“Mario, Lara, Fortnite & Co.”

Elternabend zum Thema digitale Spiele im Leben von Kindern und Jugendlichen

Im Zentrum des Elternabends standen ganz unterschiedliche Themenschwerpunkte: Daniel Zils vom Pädagogischen Landesinstitut referierte zu Beginn der Veranstaltung die Ergebnisse der JIM-Studie 2016: Computer spielten im Nutzerverhalten bei Jugendlichen im Vergleich zu Smartphones nicht mehr die Hauptrolle, weil Smartphones einfach leichter verfügbar seien. Vor allem Handy-Spiele („Candy Crush“ etwa) oder Online-Spiele seien bei Jungs und Mädchen gleichermaßen beliebt, weniger Konsolenspiele. Dabei gelte uneingeschränkt: Mädchen und Jungs im Alter zwischen 9-19 Jahren spielten unabhängig vom Bildungsgrad mit einer Spieldauer von täglich etwa 87 min (JIM-Studie von 2016), was sich am Wochenende auf mehr als zwei Stunden erhöhen könne. Beliebt seien vor allem Spiele wie „Minecraft“, „FIFA“, „League of Legends“ oder „Clash of Clans“, momentan geschlechterübergreifend das erst für 12-Jährige freigegebene Spiel “Fortnite”, ein ‚Battle-Royal-Spiel‘, bei dem der, der alle im Spiel ausschalte, der Gewinner sei.
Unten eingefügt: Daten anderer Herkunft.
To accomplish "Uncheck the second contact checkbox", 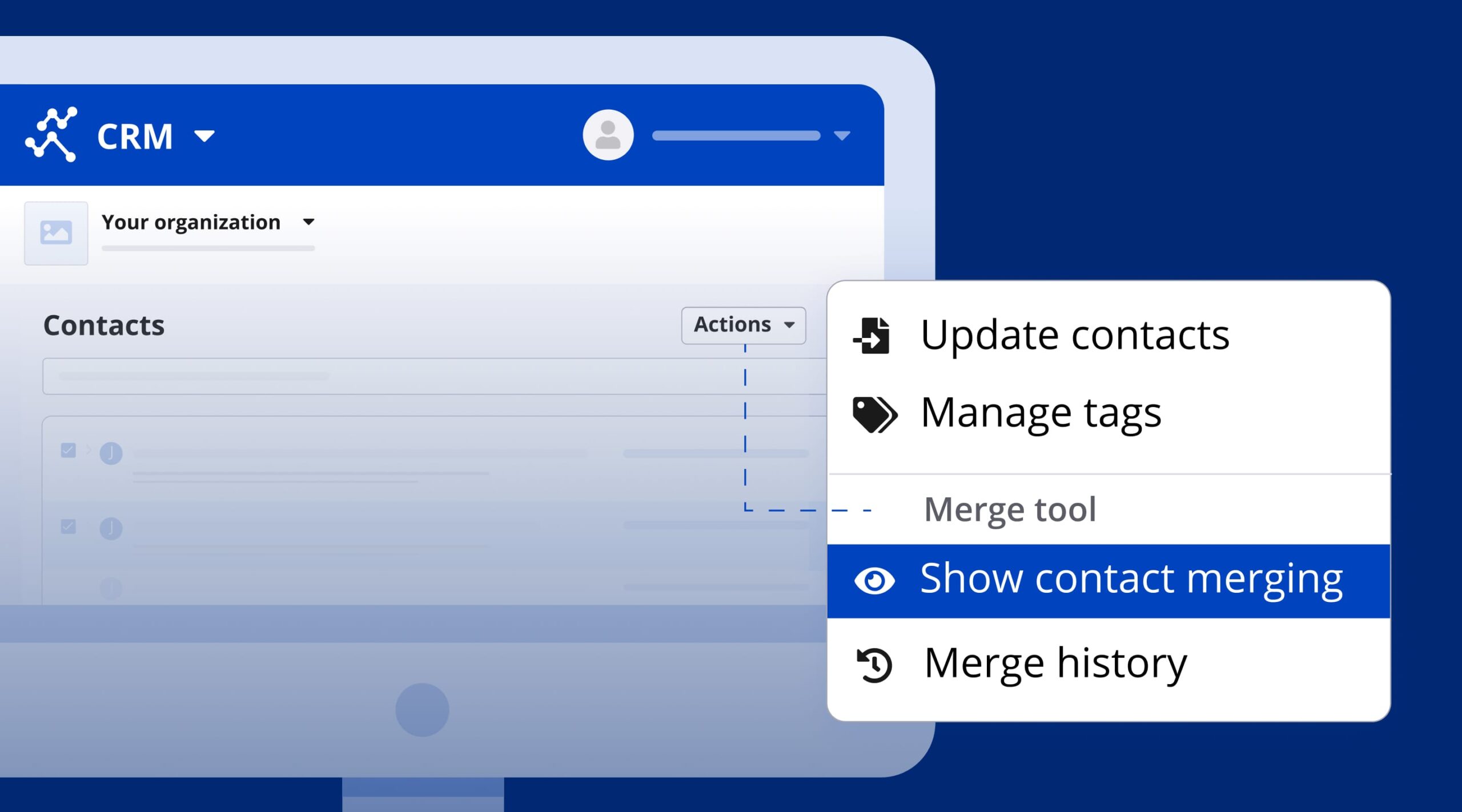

Allein mit “Fortnite”, ein ‘free-to-play-Titel‘, d.h. ein Spiel, das in der Anschaffung kostenlos ist, hätten die Spielemacher durch die ‘Lute box’, die Spieler zur Aufwertung des Aussehens ihrer Spielfigur kaufen könnten, viele Millionen Dollar Gewinn gemacht. Der Spieler könnte dabei entweder mit seiner Kreditkarte bezahlen, eine Guthabenkarte im Google-Store erwerben oder – und das machten jüngere Kinder oft von Eltern unbemerkt – an jeder Tankstelle schon für kleinere Geldbeträge ohne Altersangabe eine ‘paysafe-Karte’ kaufen, mit der über einen Strichcode online bezahlt werden könne. Der Spielemarkt sei, so der Referent, ein Riesenmarkt, der von den Gewinnmargen her nur knapp unter denen der Filmindustrie liege.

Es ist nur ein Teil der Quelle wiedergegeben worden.